:: Passage to read ::
------------------------------------------------------------

Archive for June, 2009

Changing package dependency info in Ubuntu

Posted in Uncategorized on June 22, 2009 by voline

Below I describe a general technique for modifying dependency info of a package to fool the package manager into allowing the package to be installed. I describe this technique using the specific example of installing firefox-3.5 from a third-party repository which contained the dependency problem I needed to resolve.


Recently I wanted to test out the new firefox-3.5 on my Ubuntu 8.10 (Intrepid) and I didn’t want to upgrade (I don’t think its in jaunty anyway) due to a previous upgrade disaster to jaunty. Googling around I found Ubuntu Mozilla Daily Build Team, which has an ubuntu repository of the latest firefox builds, among other mozilla related stuff.

So I did the whole “add foreign repository” process, adding the repository and verification key. Then I did did an update and tried to install the firefox-3.5 package through the synaptics gui. It complained about not being able to satisfy dependencies and wouldn’t let me mark it for installation.

Upon further investigation, I concluded that the issue was that firefox-3.5 had a dependency for xulrunner-1.9.1 (>= 1.9.1~rc2). But the only version of xulrunner that the repository had was version 1.9.1~hg20090620r26001+nobinonly-0ubuntu1~umd1~intrepid. Since the firefox-3.5 package was version 3.5~hg20090620r26001+nobinonly-0ubuntu1~umd1~intrepid, I assumed that was the correct version of the xulrunner-1.9.1. I haven’t looked into it, but it must be that debian/ubuntu’s version comparison routine thinks that 1.9.1~rc2 > 1.9.1~hg20090620r26001+nobinonly-0ubuntu1~umd1~intrepid, but the package maintainers actually thought that should be false. Thus, I concluded that it should be safe to force the installation of the packages, even if I had to fool the package manager.

------------------------------------------------------------

:: Given data ::
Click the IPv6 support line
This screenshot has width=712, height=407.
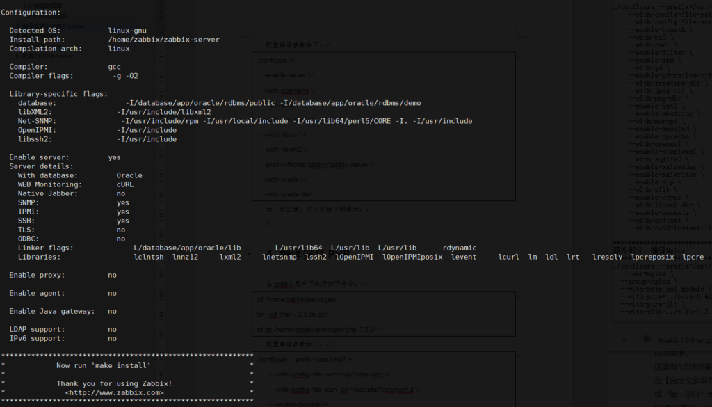pyautogui.click(x=63, y=338)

------------------------------------------------------------

:: Tasks to complete ::
a: In the post about changing package dependency info in Ubuntu, which Ubuntu version was the author using when trying out firefox-3.5?
b: From the Ubuntu dependency post, rewrite the part starting with "Changing package dependency" and going on through "mozilla related stuff.", switching "Googling" to "Searching".

:: Complete answers ::
a: Ubuntu 8.10 (Intrepid)

b:
Changing package dependency info in Ubuntu

Posted in Uncategorized on June 22, 2009 by voline

Below I describe a general technique for modifying dependency info of a package to fool the package manager into allowing the package to be installed. I describe this technique using the specific example of installing firefox-3.5 from a third-party repository which contained the dependency problem I needed to resolve.


Recently I wanted to test out the new firefox-3.5 on my Ubuntu 8.10 (Intrepid) and I didn’t want to upgrade (I don’t think its in jaunty anyway) due to a previous upgrade disaster to jaunty. Searching around I found Ubuntu Mozilla Daily Build Team, which has an ubuntu repository of the latest firefox builds, among other mozilla related stuff.